Fernando Marcelo Balda Flores (born 3 August 1971) is an Ecuadorian politician.

== Politics ==
Balda stated that he had been abducted in July 2012 in Bogotá, Colombia, to which he had fled because in 2009 he had dropped his support for the Ecuadorian government, and changed from being a member of parliament for Alianza País to an opposition member of the Patriotic Society Party, and had been accused of involvement in a failed coup in 2010. Balda was extradited to Ecuador by Colombian authorities in October 2012 to serve a prison sentence. As of 2019, Ecuador is asking for its former president Rafael Correa to be extradited from Belgium for involvement in the purported abduction.

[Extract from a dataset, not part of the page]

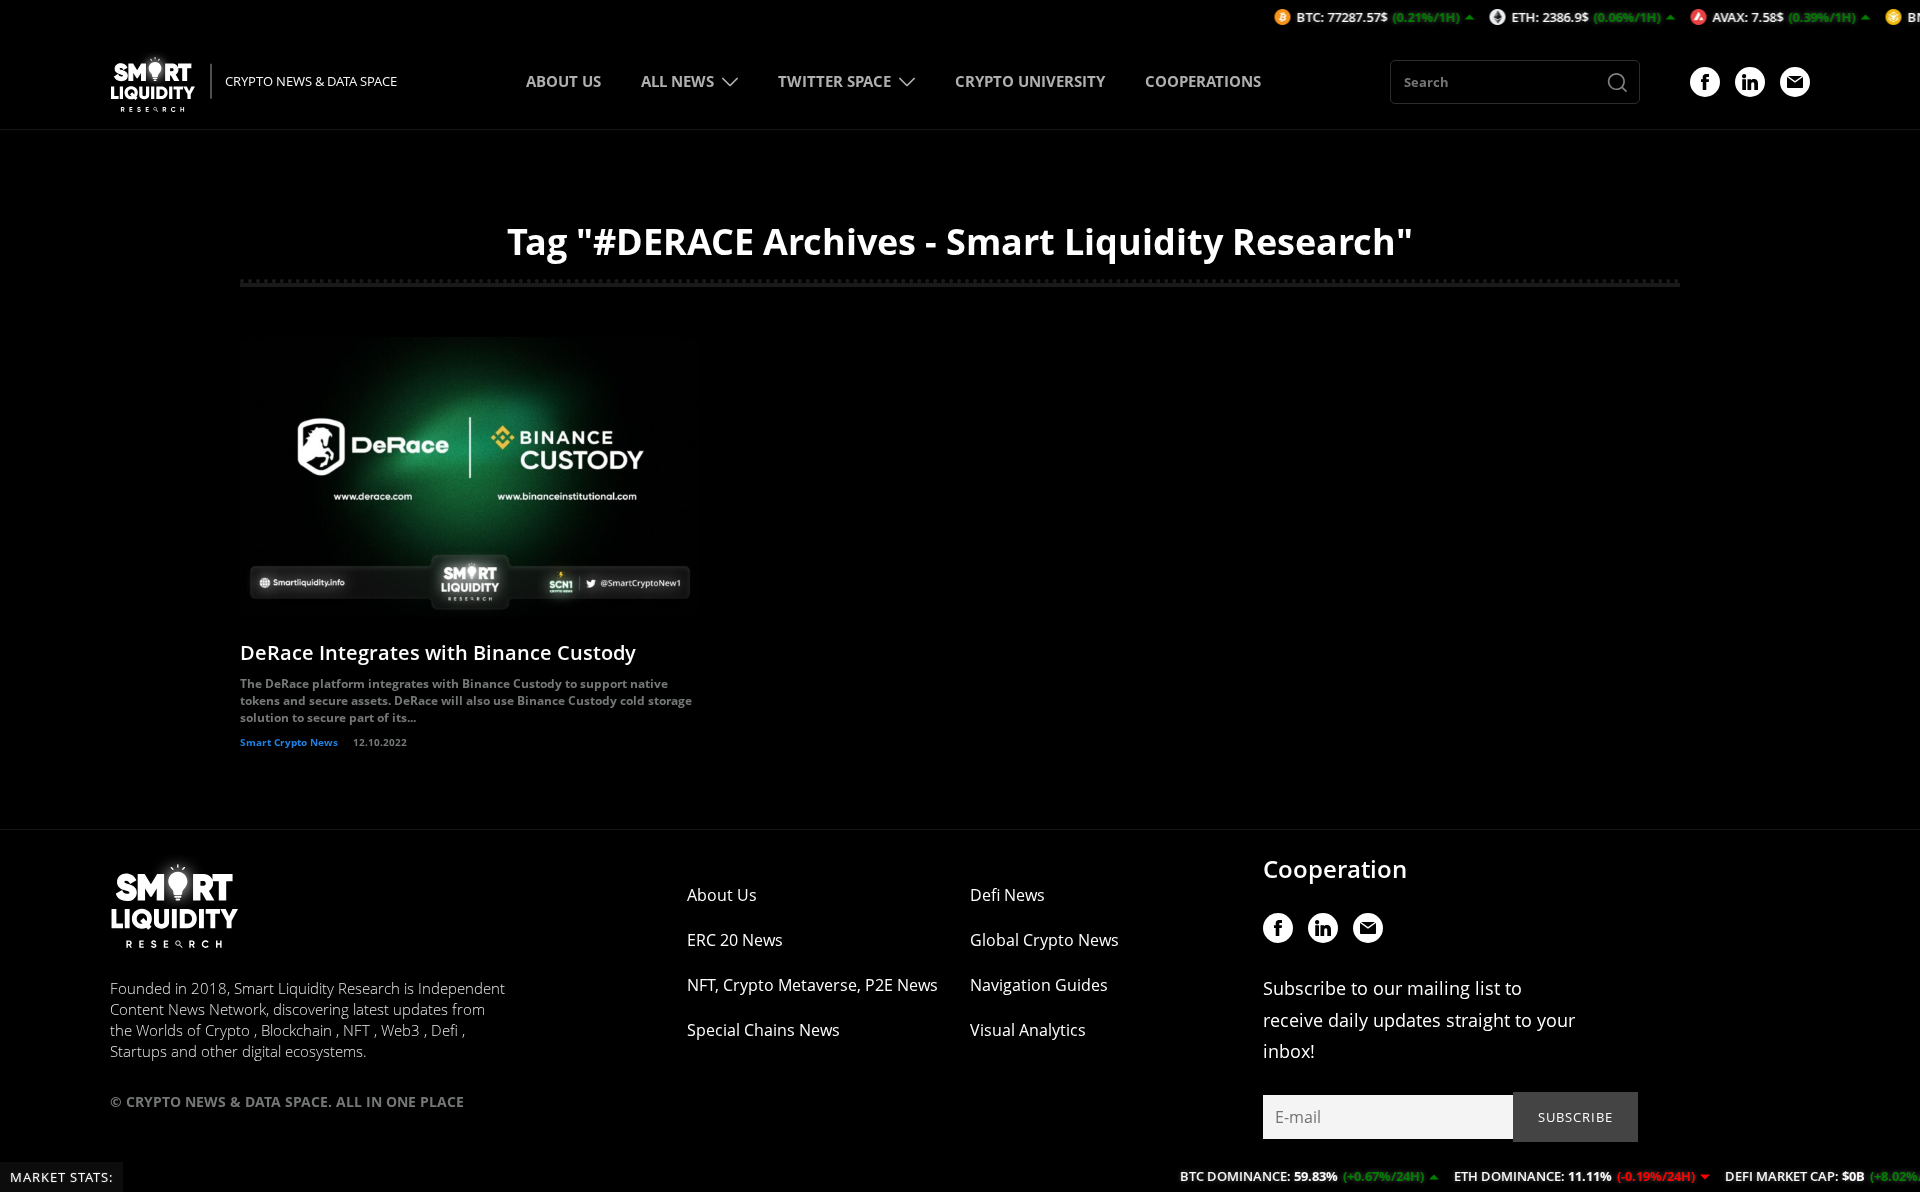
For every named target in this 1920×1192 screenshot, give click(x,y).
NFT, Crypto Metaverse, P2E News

Balda signed the Madrid Charter, a document drafted by the right-wing Spanish party Vox that describes left-wing groups as enemies of Ibero-America involved in a "criminal project" that are "under the umbrella of the Cuban regime".

Sofía Espín who was a delegate for the Citizen Revolution visited Jéssica Falcón, who was in prison for allegedly being involved with the kidnapping of Balda. It was said that she and her lawyer, Yadira Cadena, made an offer of legal assistance, money, and political asylum in Belgium to Balda as she was willing to retract her evidence in the Balda case. Espin was investigated and dismissed from the National Assembly in November 2018 with a majority of 94 votes. Espin herself went into exile.

== Personal life ==
Balda is married and has four children.